Third, the purposes of the Hatch-Waxman Act, the “civil action to obtain patent certainty” under 21 U.S.C. § 355(j)(5)(C), and the ANDA DJ provision under 35 U.S.C. § 271(e)(5), all support a finding that a justiciable controversy exists. The Federal Circuit explained that in the situation in which the patentee sues on less than all the ANDA certified patents, the patentee is afforded the thirty-month stay while relieved of its statutory duty to, in exchange for the stay, cooperate in the expeditious determination of the validity of all the patents. In essence, the patentee has insulated its other patents from validity challenges, thereby creating the exact uncertainty the DJ provisions were enacted to resolve. The Court noted that it is clear from the legislative history of 21 U.S.C. § 355(j)(5)(C) that this provision intended to grant DJ jurisdiction to virtually all situations where an ANDA filer has been sued for patent infringement and then files a DJ action on the remaining certified patents.

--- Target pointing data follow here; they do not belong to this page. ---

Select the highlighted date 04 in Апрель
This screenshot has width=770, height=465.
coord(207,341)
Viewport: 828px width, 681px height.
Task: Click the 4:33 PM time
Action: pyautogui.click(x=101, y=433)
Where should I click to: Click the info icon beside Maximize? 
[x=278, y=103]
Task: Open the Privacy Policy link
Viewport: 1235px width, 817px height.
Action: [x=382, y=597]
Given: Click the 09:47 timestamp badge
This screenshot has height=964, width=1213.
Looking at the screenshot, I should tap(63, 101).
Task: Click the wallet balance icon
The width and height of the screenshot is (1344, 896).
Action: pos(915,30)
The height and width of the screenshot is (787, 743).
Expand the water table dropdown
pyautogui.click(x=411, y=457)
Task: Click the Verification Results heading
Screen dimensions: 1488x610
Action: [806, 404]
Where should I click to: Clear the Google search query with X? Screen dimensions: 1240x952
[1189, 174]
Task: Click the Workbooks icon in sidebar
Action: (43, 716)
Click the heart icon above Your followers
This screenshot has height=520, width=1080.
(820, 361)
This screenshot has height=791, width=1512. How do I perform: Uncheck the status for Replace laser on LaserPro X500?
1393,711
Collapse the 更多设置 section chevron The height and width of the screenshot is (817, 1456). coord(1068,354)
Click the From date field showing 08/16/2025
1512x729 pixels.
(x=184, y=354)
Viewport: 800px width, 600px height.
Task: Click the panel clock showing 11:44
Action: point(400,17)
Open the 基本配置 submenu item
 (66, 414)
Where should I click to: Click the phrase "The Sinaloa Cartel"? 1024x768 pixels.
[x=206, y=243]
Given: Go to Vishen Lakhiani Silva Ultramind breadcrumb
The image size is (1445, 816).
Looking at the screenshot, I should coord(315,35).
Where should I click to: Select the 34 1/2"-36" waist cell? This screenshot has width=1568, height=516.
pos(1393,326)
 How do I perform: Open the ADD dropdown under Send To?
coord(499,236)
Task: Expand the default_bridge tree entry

In addition, the practical result of Novartis’s actions is to delay the introduction of generic drugs, further frustrating the purposes of the statutory provisions and arguing for a finding of a justiciable controversy. Finally, the fact that Teva may be subject to multiple suits based on the same ANDA by the same patentee creates a present and real harm relevant to the analysis.

After consideration of all the circumstances, the Federal Circuit concluded that Teva had suffered a direct injury—the uncertainty as to the legal status of its ANDA and, thus, its legal rights regarding its freedom to market its product. To hold otherwise would subject Teva to the exact type of uncertainty the DJ provisions were enacted to prevent. Therefore, Teva had succeeded in demonstrating a present injury sufficient for a justiciable DJ controversy.